Una startup che acquisisce un’altra startup: è il caso di Movopack, azienda specializzata in packaging riutilizzabile per retail, ecommerce e logistica B2B, che annuncia l’ingresso nel mercato francese grazie all’acquisizione della totalità degli asset di Hipli, società con sede a Le Havre e pioniera nel settore del packaging riutilizzabile in Francia.
L’operazione – della quale non è stato diffuso l’importo – segna un nuovo passo nel percorso di espansione internazionale di Movopack, dopo l’avvio delle attività nel Regno Unito nel 2024, e ne rafforza il posizionamento tra gli operatori di riferimento nel packaging secondario riutilizzabile in Europa.
Indice degli argomenti
Come è nata e cosa fa Movopack
Fondata a Milano nel 2021 da Tomaso Torriani, Alberto Cisco e Andrea Cipollone, Movopack sviluppa soluzioni di packaging restituibile e personalizzabile, progettate per essere riutilizzate oltre 20 volte e per aiutare i brand a ridurre significativamente l’impatto ambientale degli imballaggi.
Secondo una valutazione preliminare del ciclo di vita svolta da enti terzi, ogni packaging di Movopack, se riutilizzato 20 volte, consente di ridurre i rifiuti da imballaggio fino al 98%, e le emissioni di CO₂ fino all’84% rispetto alle alternative monouso.
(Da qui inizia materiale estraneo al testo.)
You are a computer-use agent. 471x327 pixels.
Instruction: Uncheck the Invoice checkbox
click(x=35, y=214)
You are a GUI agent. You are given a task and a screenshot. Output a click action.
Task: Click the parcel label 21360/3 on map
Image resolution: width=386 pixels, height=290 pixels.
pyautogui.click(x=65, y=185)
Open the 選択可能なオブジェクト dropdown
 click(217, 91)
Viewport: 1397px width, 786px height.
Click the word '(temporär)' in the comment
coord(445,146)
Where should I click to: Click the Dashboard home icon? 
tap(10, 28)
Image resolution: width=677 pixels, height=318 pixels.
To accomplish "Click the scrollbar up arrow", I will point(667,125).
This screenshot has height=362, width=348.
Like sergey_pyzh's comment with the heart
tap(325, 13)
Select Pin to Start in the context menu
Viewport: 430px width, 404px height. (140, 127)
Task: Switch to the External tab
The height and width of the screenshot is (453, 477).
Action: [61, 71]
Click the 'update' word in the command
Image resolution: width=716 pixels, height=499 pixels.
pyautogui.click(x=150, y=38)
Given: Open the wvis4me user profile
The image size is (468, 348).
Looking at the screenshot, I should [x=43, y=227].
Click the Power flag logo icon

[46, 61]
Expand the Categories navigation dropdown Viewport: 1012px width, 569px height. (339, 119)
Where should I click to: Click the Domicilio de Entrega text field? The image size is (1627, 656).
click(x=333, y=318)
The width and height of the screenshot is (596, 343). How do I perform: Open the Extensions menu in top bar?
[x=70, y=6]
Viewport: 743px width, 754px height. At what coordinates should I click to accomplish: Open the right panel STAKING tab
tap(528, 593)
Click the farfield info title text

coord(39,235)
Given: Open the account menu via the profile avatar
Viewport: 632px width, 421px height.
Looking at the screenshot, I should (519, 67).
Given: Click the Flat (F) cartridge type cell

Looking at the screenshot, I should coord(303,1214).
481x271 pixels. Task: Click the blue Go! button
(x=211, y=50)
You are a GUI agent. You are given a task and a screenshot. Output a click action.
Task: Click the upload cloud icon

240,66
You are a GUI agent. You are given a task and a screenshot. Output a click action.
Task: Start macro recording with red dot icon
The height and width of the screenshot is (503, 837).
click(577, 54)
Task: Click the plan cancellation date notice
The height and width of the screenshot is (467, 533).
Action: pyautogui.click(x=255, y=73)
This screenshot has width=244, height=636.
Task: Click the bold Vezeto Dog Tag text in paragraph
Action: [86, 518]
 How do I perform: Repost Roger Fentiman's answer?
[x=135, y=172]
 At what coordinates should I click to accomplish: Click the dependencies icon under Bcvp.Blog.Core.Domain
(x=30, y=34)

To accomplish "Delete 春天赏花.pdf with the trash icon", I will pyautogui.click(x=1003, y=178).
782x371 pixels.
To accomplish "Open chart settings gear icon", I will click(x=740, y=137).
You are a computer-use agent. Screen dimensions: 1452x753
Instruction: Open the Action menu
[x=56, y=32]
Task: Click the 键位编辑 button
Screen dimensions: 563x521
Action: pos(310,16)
Con oltre 100 clienti tra Italia e Regno Unito – tra cui Decathlon Italia, Yamamay e OVS – l’azienda ha chiuso a fine 2024 un round di finanziamento guidato da 360 Capital, con la partecipazione di Greiner Innoventures e Techstars, portando la raccolta complessiva a 3 milioni di euro. L’acquisizione degli asset di Hipli permette ora all’azienda milanese di estendere questo modello al mercato francese, integrandolo con l’esperienza locale.
Come è nata e cosa fa Hipli
In Francia, Hipli ha avuto un ruolo di riferimento nel settore del packaging circolare per l’e-commerce. Fondata nel 2020, la startup ha sviluppato soluzioni di packaging riutilizzabili fino a 100 volte, con il supporto di strumenti digitali che ne facilitano il tracciamento e l’adozione. Hipli conta oltre 350 clienti, tra cui grandi marchi ben noti ai consumatori francesi, e ha esteso la propria attività a diversi mercati europei, tra cui Regno Unito, Germania, Italia e Paesi Bassi. Movopack ha acquisito la totalità degli asset di Hipli, inclusi marchio, proprietà intellettuale, asset operativi e giacenze di magazzino, consolidando la propria posizione sul mercato francese.
Cosa succede dopo l’acquisizione
Lo sviluppo commerciale sarà inizialmente guidato da un rappresentante francese di Movopack, per poi essere affidato a un team locale di professionisti madrelingua, che garantiranno pieno allineamento con le specificità del mercato francese. Ciascun cliente sarà accompagnato con soluzioni personalizzate attraverso un periodo di transizione, sfruttando l’infrastruttura esistente a Le Havre, mentre la gestione dei pack Hipli già in circolazione passerà sotto la responsabilità di Movopack, in coordinamento diretto con i clienti per garantire continuità di servizio e massima flessibilità operativa.
Il mercato del packaging circolare
Con un mercato e-commerce del valore di €196,4 miliardi di euro nel 2025 secondo FEVAD e il segmento del packaging per l’e-commerce stimato da Grand View Research a circa 3,2 miliardi di dollari nel 2025, la Francia rappresenta uno dei mercati più rilevanti in Europa. Con questa operazione, Movopack punta ad accelerare la propria crescita e a rafforzare il proprio posizionamento nel settore del packaging sostenibile europeo, con l’obiettivo di gestire 10 milioni di imballaggi sul territorio nei prossimi 24 mesi.
Movopack: parla il CEO
“L’ingresso in Francia rappresenta per noi un passaggio strategico in un mercato chiave per l’e-commerce ed il retail europeo. Con questa operazione rafforziamo il percorso di crescita internazionale di Movopack e poniamo le basi per consolidare la nostra presenza nei principali mercati continentali. Il nostro obiettivo è offrire a brand e retailer un modello di packaging riutilizzabile scalabile, efficiente e coerente con le esigenze operative dei singoli Paesi, accompagnando sempre più clienti verso soluzioni circolari 100% personalizzate e sostenibili“, commenta Tomaso Torriani, CEO e co-founder di Movopack.
Nell’operazione, Movopack si è avvalsa della consulenza dell’avvocato Linda Lorenzon, abilitata all’esercizio in Italia e in Francia, specializzata in operazioni corporate in entrambi i Paesi.